▶ [PROVIDED RECORDS]
--------

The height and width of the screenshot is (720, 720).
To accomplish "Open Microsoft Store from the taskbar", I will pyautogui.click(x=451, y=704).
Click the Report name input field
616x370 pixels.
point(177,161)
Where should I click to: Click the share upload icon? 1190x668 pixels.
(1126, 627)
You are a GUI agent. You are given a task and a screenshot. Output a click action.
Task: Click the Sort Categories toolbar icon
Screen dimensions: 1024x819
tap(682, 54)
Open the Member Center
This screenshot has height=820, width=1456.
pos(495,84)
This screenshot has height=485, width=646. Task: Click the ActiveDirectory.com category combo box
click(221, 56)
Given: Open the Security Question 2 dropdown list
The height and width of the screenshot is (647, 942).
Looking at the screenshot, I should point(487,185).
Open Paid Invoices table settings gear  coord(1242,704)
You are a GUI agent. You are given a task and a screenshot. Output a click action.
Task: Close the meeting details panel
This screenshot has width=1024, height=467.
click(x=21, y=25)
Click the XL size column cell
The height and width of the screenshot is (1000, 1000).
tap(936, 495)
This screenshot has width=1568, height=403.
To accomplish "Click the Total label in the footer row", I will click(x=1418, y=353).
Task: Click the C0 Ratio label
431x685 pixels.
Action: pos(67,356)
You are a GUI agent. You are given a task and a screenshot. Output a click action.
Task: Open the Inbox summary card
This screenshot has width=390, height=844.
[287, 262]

--------

▶ [YOUR OBJECTIVE] All of the entries above need to be reproduced exactly.

▶ [RESULT OF THIS TASK]
The height and width of the screenshot is (720, 720).
To accomplish "Open Microsoft Store from the taskbar", I will pyautogui.click(x=451, y=704).
Click the Report name input field
616x370 pixels.
point(177,161)
Where should I click to: Click the share upload icon? 1190x668 pixels.
(1126, 627)
You are a GUI agent. You are given a task and a screenshot. Output a click action.
Task: Click the Sort Categories toolbar icon
Screen dimensions: 1024x819
tap(682, 54)
Open the Member Center
This screenshot has height=820, width=1456.
pos(495,84)
This screenshot has height=485, width=646. Task: Click the ActiveDirectory.com category combo box
click(221, 56)
Given: Open the Security Question 2 dropdown list
The height and width of the screenshot is (647, 942).
Looking at the screenshot, I should point(487,185).
Open Paid Invoices table settings gear  coord(1242,704)
You are a GUI agent. You are given a task and a screenshot. Output a click action.
Task: Close the meeting details panel
This screenshot has width=1024, height=467.
click(x=21, y=25)
Click the XL size column cell
The height and width of the screenshot is (1000, 1000).
tap(936, 495)
This screenshot has width=1568, height=403.
To accomplish "Click the Total label in the footer row", I will click(x=1418, y=353).
Task: Click the C0 Ratio label
431x685 pixels.
Action: pos(67,356)
You are a GUI agent. You are given a task and a screenshot. Output a click action.
Task: Open the Inbox summary card
This screenshot has width=390, height=844.
[287, 262]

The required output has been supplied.